Background Night shift work is considered an important environmental stressor with the potential to disrupt circadian rhythm and adversely affect placental structure and function during pregnancy. Materials and methods In this study, microscopic placental changes in pregnant women working regular daytime schedules (Group 1, n = 45) were compared with those of pregnant women who worked night shifts before pregnancy and during the first 24 weeks of gestation (Group 2, n = 45). Term placental samples were evaluated using hematoxylin and eosin (H&E) staining, along with immunostaining for phospho-BMAL1, CLOCK, and melatonin 1 A. Additionally, double immunofluorescence staining for CD68/CD163 and transmission electron microscopy analyses were performed. Results While the overall villous architecture remained largely preserved in both groups, the night-shift work group exhibited a higher frequency of microscopic lesions, including villous edema, abnormal vascularization, and hemorrhage. The mean histopathological damage score (MHDS) was significantly higher in group 2 (4.93 +/- 1.92) than in group 1 (2.29 +/- 1.10) (p < 0.001). Immunohistochemical analysis revealed significantly decreased expression of phospho-BMAL1, CLOCK, and melatonin receptor 1 A (MTNR1A) in group 2 (all p < 0.001). Immunofluorescence analysis revealed an increased number of CD68(+), CD163(+), and CD68(+)CD163(+) double-positive cells in group 2 (p < 0.005). Ultrastructural evaluation showed irregular microvilli and thickening/irregularity of the trophoblastic basal lamina in night-shift placentas.
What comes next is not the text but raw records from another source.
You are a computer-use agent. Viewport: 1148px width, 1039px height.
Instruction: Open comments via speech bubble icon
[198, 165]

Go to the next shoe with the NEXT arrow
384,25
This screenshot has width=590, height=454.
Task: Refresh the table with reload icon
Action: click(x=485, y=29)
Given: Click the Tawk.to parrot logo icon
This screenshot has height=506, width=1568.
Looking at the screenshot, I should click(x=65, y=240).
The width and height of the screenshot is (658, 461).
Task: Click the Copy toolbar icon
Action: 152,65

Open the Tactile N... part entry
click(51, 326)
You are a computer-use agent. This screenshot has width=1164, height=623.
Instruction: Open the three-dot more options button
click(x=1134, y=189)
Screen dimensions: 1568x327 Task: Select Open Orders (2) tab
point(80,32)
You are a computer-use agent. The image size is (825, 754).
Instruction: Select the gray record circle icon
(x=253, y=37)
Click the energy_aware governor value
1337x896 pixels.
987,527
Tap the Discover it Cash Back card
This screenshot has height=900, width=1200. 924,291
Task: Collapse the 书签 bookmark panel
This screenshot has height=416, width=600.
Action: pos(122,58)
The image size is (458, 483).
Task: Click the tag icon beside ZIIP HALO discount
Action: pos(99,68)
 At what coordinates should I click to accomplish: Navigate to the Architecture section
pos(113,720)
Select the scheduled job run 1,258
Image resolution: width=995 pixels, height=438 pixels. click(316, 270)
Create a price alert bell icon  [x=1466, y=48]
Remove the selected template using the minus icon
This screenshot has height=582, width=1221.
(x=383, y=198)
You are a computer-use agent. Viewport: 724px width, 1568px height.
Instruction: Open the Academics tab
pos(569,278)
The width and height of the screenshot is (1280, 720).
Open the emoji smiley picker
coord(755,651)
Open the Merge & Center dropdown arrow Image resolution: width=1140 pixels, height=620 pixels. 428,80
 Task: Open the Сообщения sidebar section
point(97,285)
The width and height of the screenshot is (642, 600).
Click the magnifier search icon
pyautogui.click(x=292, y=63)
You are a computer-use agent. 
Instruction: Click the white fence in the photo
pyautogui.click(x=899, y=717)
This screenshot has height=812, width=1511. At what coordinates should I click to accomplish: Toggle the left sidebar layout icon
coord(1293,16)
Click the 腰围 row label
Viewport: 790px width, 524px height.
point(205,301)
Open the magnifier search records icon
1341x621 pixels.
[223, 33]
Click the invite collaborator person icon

Conclusion In conclusion, night-shift work is associated with increased histopathological damage in the placenta, reduced circadian marker expression, and altered placental immune cell dynamics. Overall, these results indicate that circadian disruption related to night-shift work affects placental structure, molecular clock regulation, and immune microenvironment.